# Collected data:

=-=-=

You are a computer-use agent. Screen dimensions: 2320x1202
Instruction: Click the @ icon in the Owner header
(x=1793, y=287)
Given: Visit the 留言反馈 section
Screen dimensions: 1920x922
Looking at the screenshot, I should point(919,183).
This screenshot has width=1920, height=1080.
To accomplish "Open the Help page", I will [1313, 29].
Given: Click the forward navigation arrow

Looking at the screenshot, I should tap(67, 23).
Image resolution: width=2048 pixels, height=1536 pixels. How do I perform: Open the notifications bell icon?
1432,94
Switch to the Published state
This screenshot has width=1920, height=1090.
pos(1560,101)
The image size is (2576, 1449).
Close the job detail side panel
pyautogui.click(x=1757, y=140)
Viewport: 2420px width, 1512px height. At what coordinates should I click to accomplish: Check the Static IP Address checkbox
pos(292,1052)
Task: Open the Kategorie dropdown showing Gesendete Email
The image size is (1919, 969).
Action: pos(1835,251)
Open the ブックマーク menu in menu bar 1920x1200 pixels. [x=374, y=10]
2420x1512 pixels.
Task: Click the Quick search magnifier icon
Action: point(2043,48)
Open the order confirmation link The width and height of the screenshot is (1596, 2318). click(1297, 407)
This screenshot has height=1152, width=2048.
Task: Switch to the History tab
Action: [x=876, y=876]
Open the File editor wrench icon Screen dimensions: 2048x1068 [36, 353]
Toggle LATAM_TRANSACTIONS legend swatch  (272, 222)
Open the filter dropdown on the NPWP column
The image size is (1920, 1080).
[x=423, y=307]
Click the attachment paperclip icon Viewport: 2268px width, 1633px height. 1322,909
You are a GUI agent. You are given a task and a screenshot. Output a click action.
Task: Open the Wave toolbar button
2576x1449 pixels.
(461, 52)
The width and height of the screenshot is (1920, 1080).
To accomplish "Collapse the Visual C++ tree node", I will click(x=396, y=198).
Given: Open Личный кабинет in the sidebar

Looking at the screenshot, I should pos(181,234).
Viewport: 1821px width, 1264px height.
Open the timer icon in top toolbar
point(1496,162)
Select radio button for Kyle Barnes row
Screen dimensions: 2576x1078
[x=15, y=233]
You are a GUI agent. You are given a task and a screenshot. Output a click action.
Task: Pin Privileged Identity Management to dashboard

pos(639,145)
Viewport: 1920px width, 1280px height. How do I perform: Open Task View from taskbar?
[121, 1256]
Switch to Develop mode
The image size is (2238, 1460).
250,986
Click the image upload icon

=-=-=

# EXERCISE:
Each line above that contains the string "will" counts once; give the number of such lines and nothing more.

# ANSWER BELOW:
2